Sample microservice for use with basebox broker, written in Python.

## Running

Configure the broker's schema accordingly (see notes in `config.toml`) and launch the microservice: 

```shell
# optional, but recommended:
# setup/activate virtual env
$ python3 -mvenv venv # once
$ source venv/bin/activate # always

# actual invocation
$ pip install -r requirements.txt
$ ./main.py -c config.toml
```

See top-level notes in `main.py` for further deployment information.

## Extending the GraphQL schema

see `schema.py` and [Strawberry GraphQL documentation](https://strawberry.rocks/docs)

## Authorization

### Attribute based permissions

Assuming a zero trust deployment, the requesting user must 
have the correct claims to execute an operation - 
to disable this during development (or if you operate the service in a trusted enviroment),
remove the `permission_classes` parameter in all operations defined in `schema.py`. 

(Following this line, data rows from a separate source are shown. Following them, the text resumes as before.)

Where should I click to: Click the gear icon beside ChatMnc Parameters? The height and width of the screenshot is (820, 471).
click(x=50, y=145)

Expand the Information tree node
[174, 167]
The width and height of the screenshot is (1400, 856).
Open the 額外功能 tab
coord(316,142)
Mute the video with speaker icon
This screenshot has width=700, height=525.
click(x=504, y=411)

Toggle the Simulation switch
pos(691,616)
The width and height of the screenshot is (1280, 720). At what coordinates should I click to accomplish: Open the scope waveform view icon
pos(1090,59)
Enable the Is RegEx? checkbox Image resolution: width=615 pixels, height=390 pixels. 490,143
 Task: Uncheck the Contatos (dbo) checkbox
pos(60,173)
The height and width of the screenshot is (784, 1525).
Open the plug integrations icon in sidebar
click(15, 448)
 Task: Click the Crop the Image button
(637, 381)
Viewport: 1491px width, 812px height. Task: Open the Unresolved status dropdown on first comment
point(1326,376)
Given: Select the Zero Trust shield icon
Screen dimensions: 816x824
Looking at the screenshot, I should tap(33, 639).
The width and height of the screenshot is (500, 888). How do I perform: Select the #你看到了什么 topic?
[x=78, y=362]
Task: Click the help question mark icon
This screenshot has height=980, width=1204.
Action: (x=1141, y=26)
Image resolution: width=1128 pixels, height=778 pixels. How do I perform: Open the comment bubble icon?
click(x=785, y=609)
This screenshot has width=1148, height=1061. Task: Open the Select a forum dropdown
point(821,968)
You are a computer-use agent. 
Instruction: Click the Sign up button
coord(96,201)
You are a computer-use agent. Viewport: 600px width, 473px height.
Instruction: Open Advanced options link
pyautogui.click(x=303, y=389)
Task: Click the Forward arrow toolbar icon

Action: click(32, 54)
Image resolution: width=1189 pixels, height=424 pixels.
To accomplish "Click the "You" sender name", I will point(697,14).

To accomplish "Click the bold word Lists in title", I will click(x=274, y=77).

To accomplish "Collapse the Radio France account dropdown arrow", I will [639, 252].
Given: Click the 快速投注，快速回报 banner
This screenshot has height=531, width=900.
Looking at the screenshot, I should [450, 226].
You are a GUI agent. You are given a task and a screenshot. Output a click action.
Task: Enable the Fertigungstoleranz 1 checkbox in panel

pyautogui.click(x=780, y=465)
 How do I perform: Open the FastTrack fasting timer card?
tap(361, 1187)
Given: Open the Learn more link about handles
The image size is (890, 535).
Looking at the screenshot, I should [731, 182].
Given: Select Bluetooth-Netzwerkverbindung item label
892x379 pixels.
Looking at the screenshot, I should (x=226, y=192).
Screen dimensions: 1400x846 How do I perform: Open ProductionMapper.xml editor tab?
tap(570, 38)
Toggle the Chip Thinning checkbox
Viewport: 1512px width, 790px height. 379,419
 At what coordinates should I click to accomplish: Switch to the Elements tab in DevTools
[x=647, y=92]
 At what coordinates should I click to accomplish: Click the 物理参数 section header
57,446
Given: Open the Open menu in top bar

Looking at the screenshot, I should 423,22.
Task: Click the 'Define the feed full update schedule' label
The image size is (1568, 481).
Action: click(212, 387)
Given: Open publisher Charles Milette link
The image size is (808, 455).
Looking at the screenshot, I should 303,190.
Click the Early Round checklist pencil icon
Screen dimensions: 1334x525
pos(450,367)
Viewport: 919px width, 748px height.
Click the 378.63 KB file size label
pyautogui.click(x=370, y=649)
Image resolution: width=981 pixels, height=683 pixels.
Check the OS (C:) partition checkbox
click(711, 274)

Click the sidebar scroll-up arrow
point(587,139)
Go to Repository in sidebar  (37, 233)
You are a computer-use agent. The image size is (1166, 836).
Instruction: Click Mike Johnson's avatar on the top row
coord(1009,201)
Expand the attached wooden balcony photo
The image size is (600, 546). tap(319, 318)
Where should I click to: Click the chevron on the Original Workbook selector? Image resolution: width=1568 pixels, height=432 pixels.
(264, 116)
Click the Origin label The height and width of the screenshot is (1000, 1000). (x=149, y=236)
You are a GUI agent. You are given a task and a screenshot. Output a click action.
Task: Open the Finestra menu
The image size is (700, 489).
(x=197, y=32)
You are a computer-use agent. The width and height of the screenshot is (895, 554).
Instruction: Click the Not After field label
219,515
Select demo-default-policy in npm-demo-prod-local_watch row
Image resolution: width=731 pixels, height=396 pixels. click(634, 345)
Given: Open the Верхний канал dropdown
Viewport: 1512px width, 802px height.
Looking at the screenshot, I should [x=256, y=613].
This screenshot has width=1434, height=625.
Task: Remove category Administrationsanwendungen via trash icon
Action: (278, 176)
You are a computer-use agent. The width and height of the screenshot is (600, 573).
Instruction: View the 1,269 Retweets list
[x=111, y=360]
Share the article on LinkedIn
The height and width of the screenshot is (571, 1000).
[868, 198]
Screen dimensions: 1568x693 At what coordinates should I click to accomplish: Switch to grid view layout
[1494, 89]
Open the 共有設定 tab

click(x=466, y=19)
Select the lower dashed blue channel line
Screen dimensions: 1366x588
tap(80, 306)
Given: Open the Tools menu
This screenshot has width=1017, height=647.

These permissions must be a list stored in the access token under the key `config.AUTH_PERMISSIONS_KEY`, 
its values prefixed with `config.AUTH_OLS_PREFIX`. For example:
```javascript
claims = {
    //...
    "basebox/permissions": ["allow::bb::operation::orderPizza", "allow::bb::operation::cancelPizzaOrder"]
}
```

Strictly speaking this duplicates the permissions check already done by the broker, 
and thus requests without required permissions don't even reach the microservice - 
they've been rejected at the broker level.

### JWT signature algorithm

For security reasons the JWT signature algorithm must be a member of
the `VALID_ALGS` list configured in `auth.py`.
Since this is less of a user configurable setting and more a question
of underlying security libraries' capabilities (i.e. `openssl`), it is intentionally
not part of the config system. A more permissive but less secure alternative would be 
to instead just check that the supplied algorithm (the `alg` field in JWT)
is [not equal to `none`](https://blog.pentesteracademy.com/hacking-jwt-tokens-the-none-algorithm-67c14bb15771).
In the author's opinion however this leaves an attacker with too much surface freedom:

As a trivial example it's unclear whether `NONE` would be 
wrongly accepted by the verification library, and while normalization to lowercase isn't hard,
other loopholes might exist (future algorithms with unknown security profiles, 
unicode normalization, implementation bugs, etc.)